To get a sense of how limited Ferrari’s cars are, in 2016, there were 1.3 million individuals in the US with a net worth over $5 million and only 2700 Ferraris allocated to the US. So only 2 out of every 1000 of these individuals could actually buy a new Ferrari. Of course, many of these folks couldn’t care less about a Ferrari, but it goes to show the relative scale of potential buyers to available cars. The company actively cultivates a supply-demand imbalance in order to preserve the value of both new and used Ferraris thereby creating scarcity value.  This is a tactic that many other luxury brands employ as well, including luxury hand bag brands like Hermes (RMS FP) and swiss watch makers to create both an aura of exclusivity among their customers and preserve the value of their products.

All of these examples comprise a category of goods referred to as Veblen Goods.

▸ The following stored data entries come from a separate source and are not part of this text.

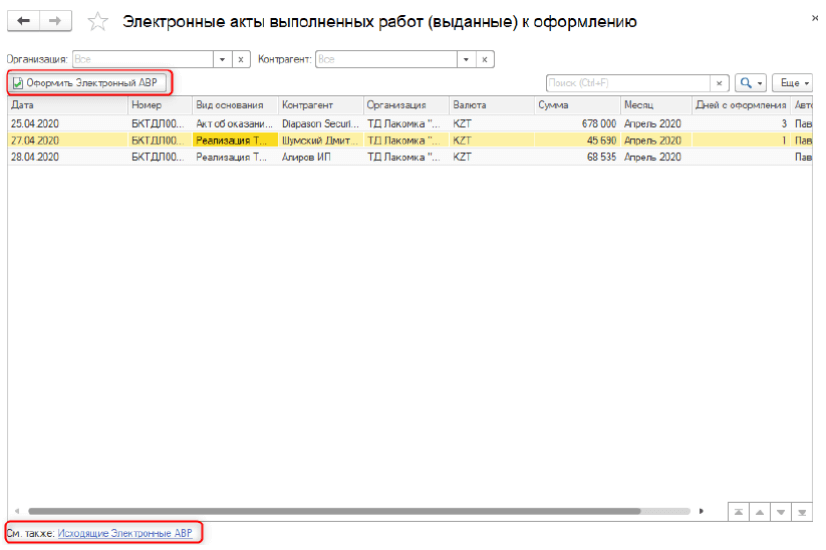
Task: Jump to first row in list
Action: pos(739,512)
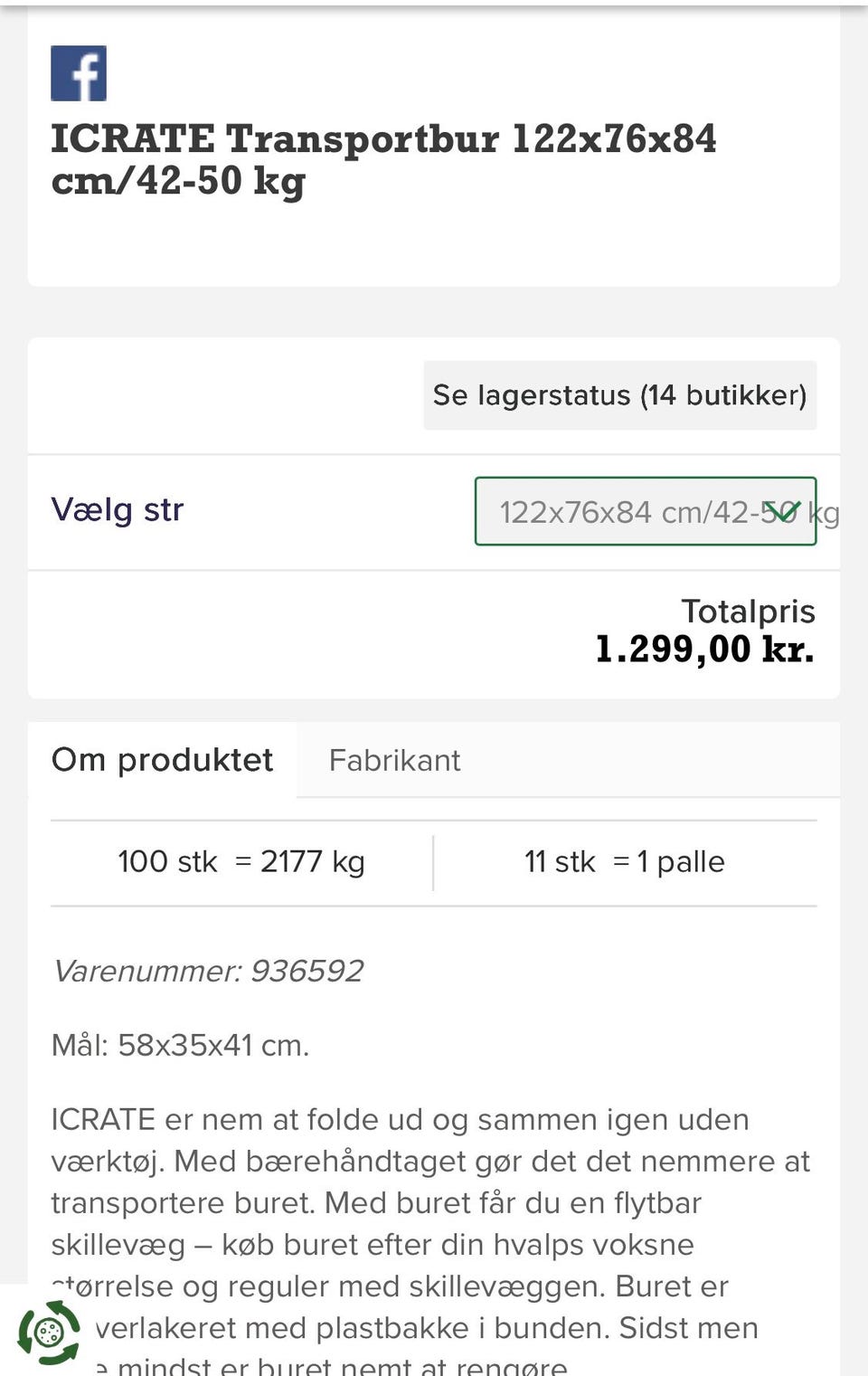Open the green cookie settings icon
Viewport: 868px width, 1376px height.
[x=49, y=1332]
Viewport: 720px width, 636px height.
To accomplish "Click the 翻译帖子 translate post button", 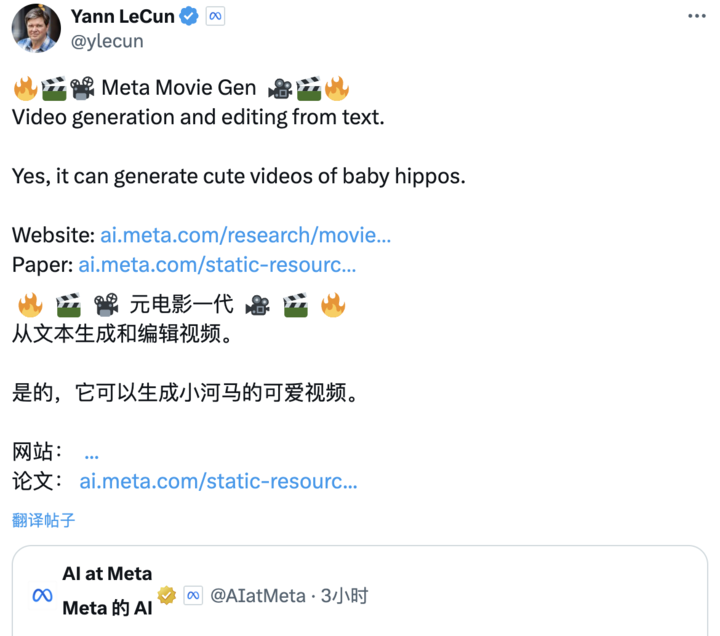I will coord(44,520).
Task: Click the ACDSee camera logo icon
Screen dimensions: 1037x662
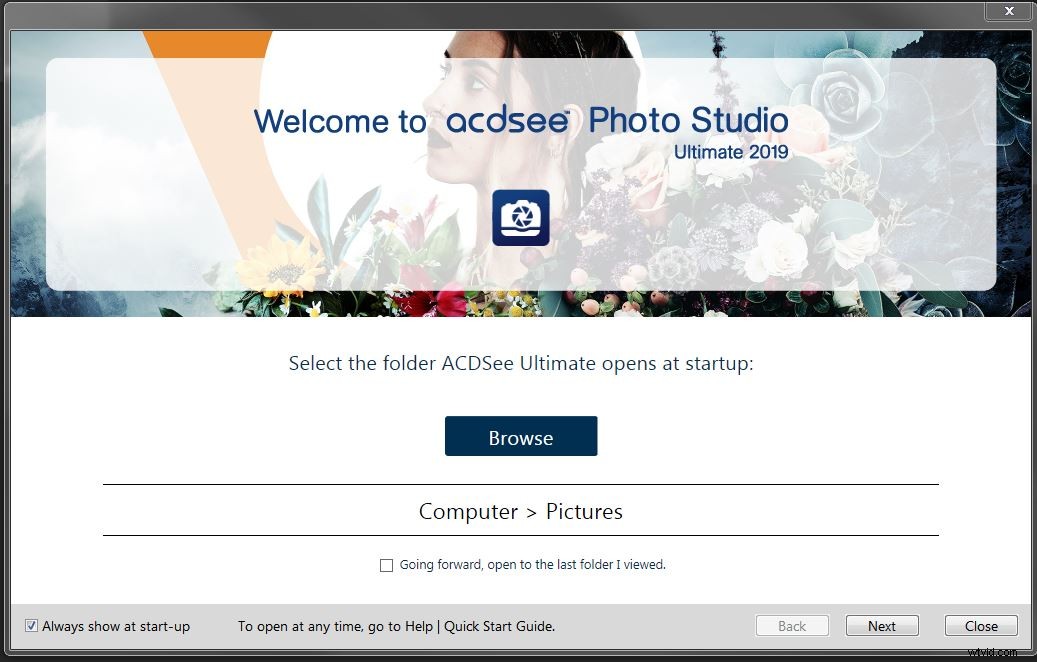Action: pos(520,217)
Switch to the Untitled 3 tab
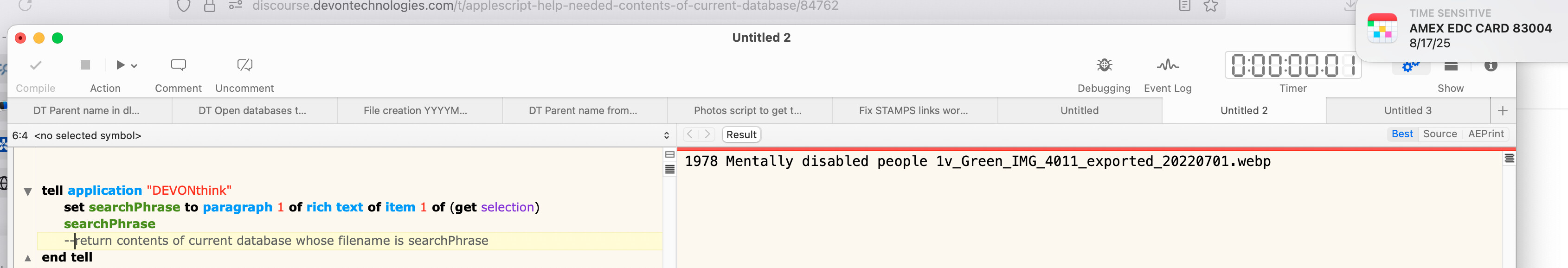1568x268 pixels. (x=1407, y=111)
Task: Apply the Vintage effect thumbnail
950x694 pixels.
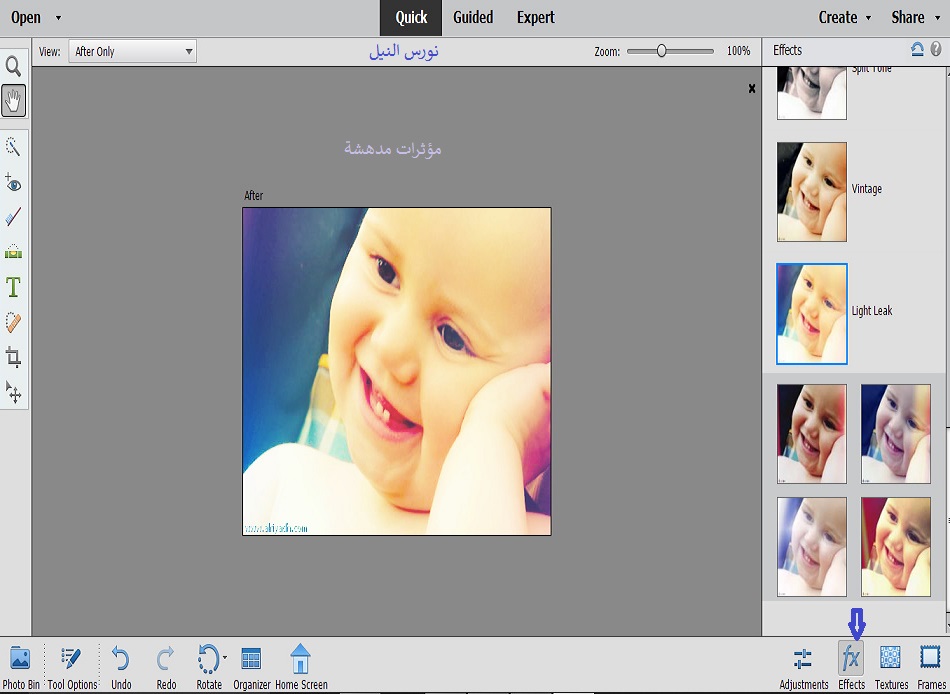Action: coord(812,191)
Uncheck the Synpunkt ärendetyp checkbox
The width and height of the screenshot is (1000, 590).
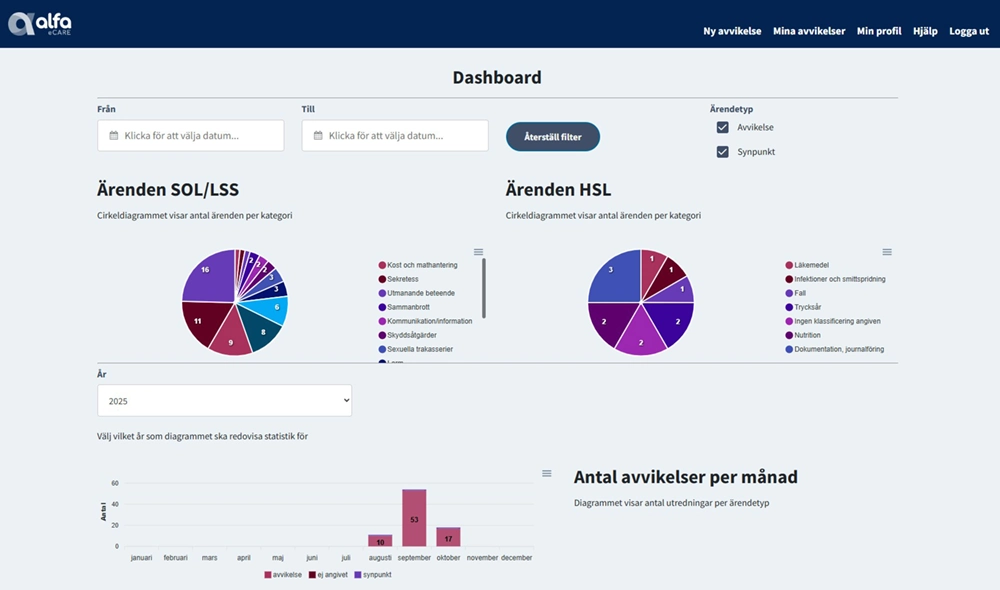click(x=722, y=151)
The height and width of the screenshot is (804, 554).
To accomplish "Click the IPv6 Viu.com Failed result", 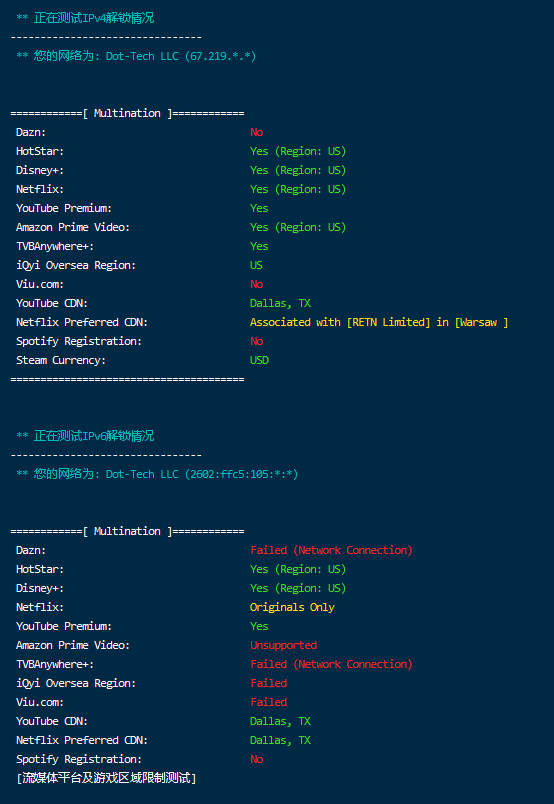I will (x=269, y=702).
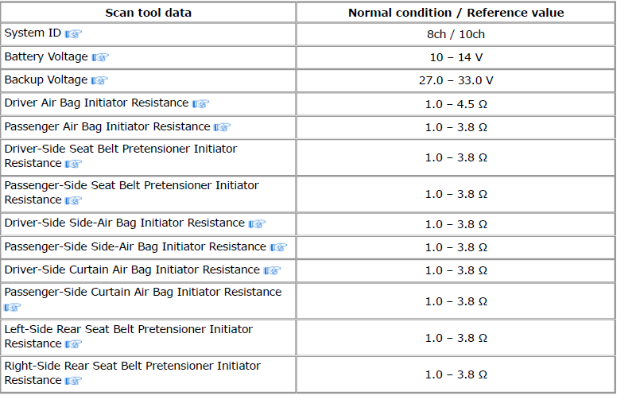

These are products whose attractiveness to their consumers actually increases as their price premiums increase, in contrast with the economic principle that applies to most goods that demand increases as price decreases.  This increasing price tactic is offset by the ability of numbers of consumers who can actually afford to buy their goods despite their increasing desire to buy them. And that is where the supply/demand and pricing balancing act comes in.

In fact, when it comes to its very limited edition supercars like the LaFerrari, Ferrari’s million dollar plus sale prices still leave a lot of money on the table for its elite cadre of customers who see the resale value of their cars rise to multiples of their purchase price.  The LaFerrari went into production in 2013 with the limited run 499 vehicles that sold for over a million dollars each.  Resale values were in the $3MM range immediately after they went into production and more recent sales indicate a value of $5-7MM just a couple of years after production ended.  It’s no surprise that the two most expensive cars ever sold at auction are both Ferraris as are 7 of the top 10 and 15 of the top 20! This phenomenon is a huge contrast to the price of 99% of cars, whose value declines the minute you drive it off the lot and continues to do so every year thereafter.

The strong brand and experience is at the heart of Ferrari’s moat and drives the underlying economics of its very profitable business.  It is also what points to our analogy of comparing Ferrari collectors to art collectors with price appreciation dynamics that accompany the limited run pieces.

As a result, Ferrari shows an exceptional return on invested capital of ~100% with very little incremental capital required for it to grow its business at the rates it targets, in the 5-10% range. The low capital intensity results in strong free cash flow generation, which is at the heart of any company’s long term value. Finally, its 12-18 month waiting list and its deliberate strategy of undersupplying its market demand makes it highly resistant to declines during recessions, adding predictability and resiliency to its business model.

By comparison, the average S&P 500 company has about a 10% return on invested capital. Incredibly, Ferrari’s return on invested capital is in the same league as high IP content, asset light companies such an Apple (AAPL), Alphabet (GOOGL) or MasterCard (MA). Most analyst compare it to high margin, highly valued consumer luxury goods companies like Hermes (RMS FP), Richemont (CFR VX), and LVMH (MC FP) instead of the traditional capital intensive, cyclical, low P/E automakers for the same reason.

Just like Paychex (PAYX), a company we’ve discussed in a past conference call, we believe the high sustainable return on invested capital coupled with strong free cash flow generation entitles Ferrari to a much higher than average P/E multiple in the high 20’s, despite the fact that it is not a super-fast growing company.   If you are interested to learn more about Ferrari and how we view its valuation, we invite you to read our blog post published in May on the Intrinsic Investing website titled “Tesla vs. Ferrari – What RACE and TSLA Tell Us About The Winning Formula For Stocks”.

Ensemble Capital’s clients own shares of Alphabet (GOOGL), Apple (AAPLE), Ferrari (RACE), Mastercard (MA) and Paychex (PAYX).